Friday, August 17, 2007

Tool Talk - Rasp

I have a confession. I am addicted to shopping. You may think that this is one of those stereotypical women things but its worse. I am addicted to shopping at Home Depot. I wander the aisles aimlessly, thinking of how to convert carpenters tools into studio tools. I have no idea what construction people do with dowels, but mine are used to create even slabs of clay. Metal wire turns into hanging systems for my planters. Paint mixers on a drill are the best way to mix large quantities of glaze. I hate to admit what my wire cutters have been up to! My long standing favorite must be the rasp. A rasp was originally designed as a woodworking tool but I buy just the replacement blades for my studio.

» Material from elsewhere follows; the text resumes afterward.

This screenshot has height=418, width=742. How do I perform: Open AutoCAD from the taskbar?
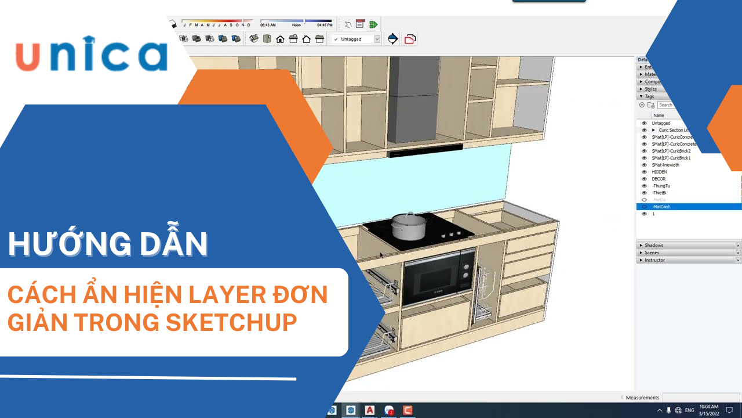coord(369,410)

As a beginner potter, I relied quite heavily on a rasp. It evened out the lopsided mouths of those tiny cylinders we all started with. Once clay is leather hard, a rasp cuts it like cheese. Now I use my rasp more for slab construction. I can create perfect right angles on boxes just with a few gentle drags of the rasp. I have started producing some small sake sets and the rasp helps me trim up the base of the cylinder without having to trim it on the wheel. Because the top of the sake carafe is much more narrow that the base, it is a lot trickier to trim on the wheel. I just wait until it is leather hard and the rasp cleans up the bottom easily with minimum effort and time. The other added benefit of using a rasp is the shredded clay it creates. If you are ever in a hurry for some slip, the gratings from the rasp dry within minutes because they are so thin. Add a little water and you have the perfect consistency for slip.